Contamination OCD is not just washing your hands a few times
Contamination OCD is not just washing your hands a few times.
Sometimes I washed my hands with disinfectant and bleach. I used to wash them so much that they bled and were so sore it made me cry. They also used to get infected through the overwashing, needing antibiotics and steroid cream to help them recover - only to be overwashed a few days later and for the cycle to continue.
My bathroom used to feel contaminated all the time even though I cleaned it thoroughly every day. I used to think my feet would be contaminated from walking in the bathroom and would leave trails of germs around the house. To prevent this I would lay sheets and towels along the hallways and round the rooms then I could pick these up so my hubby wouldn't catch the germs when he came in. (No-one else was allowed in the house for a long time to prevent them getting these germs on them). Sometimes I didn't have anything left to lay over the floor - all were probably in the wash or in the room I had piles of contaminated clothing waiting to be washed and only I was allowed to go in there.
To be honest it was safer and easier to stay in bed - the only place I felt safe.
When there was nothing to protect the floor I would crawl around the house on my hands and knees so I didn't walk the germs around the house. If my hands also felt contaminated then I had to crawl round on my elbows and knees - difficult getting up and down the stairs - to be honest it was safer and easier to stay in bed - the only place I felt safe.
I always felt my bottom was contaminated even though I was over zealous in cleaning myself after using the loo.

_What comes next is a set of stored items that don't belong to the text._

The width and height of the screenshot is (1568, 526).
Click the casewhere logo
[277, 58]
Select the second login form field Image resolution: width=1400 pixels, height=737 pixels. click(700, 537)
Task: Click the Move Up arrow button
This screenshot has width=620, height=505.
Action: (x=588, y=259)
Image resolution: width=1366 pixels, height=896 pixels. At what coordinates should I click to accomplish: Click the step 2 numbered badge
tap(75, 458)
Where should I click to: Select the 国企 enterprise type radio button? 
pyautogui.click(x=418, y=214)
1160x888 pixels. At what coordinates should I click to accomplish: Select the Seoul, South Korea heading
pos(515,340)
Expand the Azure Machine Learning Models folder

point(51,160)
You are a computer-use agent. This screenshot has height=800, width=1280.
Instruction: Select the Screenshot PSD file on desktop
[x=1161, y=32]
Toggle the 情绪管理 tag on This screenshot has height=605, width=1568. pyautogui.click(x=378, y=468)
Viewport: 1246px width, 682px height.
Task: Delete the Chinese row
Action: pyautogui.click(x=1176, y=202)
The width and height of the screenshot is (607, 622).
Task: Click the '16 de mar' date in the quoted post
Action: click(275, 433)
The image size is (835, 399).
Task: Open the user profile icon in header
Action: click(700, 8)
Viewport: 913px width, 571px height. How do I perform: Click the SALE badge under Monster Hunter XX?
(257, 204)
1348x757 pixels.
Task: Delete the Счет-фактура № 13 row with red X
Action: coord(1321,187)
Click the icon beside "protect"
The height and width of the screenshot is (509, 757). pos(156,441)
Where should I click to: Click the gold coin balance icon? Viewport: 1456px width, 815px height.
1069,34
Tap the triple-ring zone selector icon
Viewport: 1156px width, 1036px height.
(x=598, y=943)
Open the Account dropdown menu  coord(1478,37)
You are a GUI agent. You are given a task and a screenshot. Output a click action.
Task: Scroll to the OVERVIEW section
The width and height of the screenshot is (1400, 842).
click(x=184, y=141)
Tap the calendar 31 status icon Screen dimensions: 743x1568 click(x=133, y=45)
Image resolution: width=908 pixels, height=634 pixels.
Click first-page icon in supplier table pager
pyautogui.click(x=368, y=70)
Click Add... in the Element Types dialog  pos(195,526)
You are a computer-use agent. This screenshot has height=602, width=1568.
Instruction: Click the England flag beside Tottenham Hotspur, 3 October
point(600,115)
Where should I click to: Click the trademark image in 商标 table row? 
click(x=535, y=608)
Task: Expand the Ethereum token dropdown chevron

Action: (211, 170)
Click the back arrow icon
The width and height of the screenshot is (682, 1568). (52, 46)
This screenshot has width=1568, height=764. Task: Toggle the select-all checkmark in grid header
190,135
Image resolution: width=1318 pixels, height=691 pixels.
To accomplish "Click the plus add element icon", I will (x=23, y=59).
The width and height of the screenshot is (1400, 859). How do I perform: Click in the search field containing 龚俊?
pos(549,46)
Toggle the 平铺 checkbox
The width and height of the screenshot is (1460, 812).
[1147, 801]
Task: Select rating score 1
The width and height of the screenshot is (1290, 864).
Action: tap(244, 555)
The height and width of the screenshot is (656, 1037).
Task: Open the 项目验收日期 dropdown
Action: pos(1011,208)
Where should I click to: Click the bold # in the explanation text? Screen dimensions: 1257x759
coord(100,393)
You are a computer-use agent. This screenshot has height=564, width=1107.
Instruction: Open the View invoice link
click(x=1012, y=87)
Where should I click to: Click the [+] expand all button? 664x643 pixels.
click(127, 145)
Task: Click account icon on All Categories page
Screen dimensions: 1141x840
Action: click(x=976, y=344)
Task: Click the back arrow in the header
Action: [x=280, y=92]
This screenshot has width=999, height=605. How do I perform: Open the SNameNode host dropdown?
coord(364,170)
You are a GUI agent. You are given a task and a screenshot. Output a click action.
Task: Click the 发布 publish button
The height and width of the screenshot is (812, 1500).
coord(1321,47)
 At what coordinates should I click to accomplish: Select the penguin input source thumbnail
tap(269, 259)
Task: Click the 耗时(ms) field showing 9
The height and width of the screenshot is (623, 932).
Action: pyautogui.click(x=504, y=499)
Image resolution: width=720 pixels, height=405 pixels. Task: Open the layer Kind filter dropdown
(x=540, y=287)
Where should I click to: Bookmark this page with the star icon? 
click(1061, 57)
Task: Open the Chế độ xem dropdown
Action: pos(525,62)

I started to wear two pairs of pants to stop the germs, then three and finally four. Then just for good measure I'd put a pad inside my pants to prevent the spread of these germs. In my car or in my own house I'd sit on a towel (or two). If out, I invariably stood or if I had to sit I would balance on one cheek so that the contaminated part of my bottom couldn't spread germs on to others' chairs.
My hands could become contaminated very easily - perhaps I touched my nose or my jeans' back pocket or maybe something else I considered dirty. If then I was in a shop and touched something I had to buy it. If I didn't someone else might touch it or buy it and become contaminated and maybe take that contamination home - I would never know where that contamination would then go but I feared it would somehow spread. Of course I didn't use the items but threw them away. Shopping was often an expensive occupation.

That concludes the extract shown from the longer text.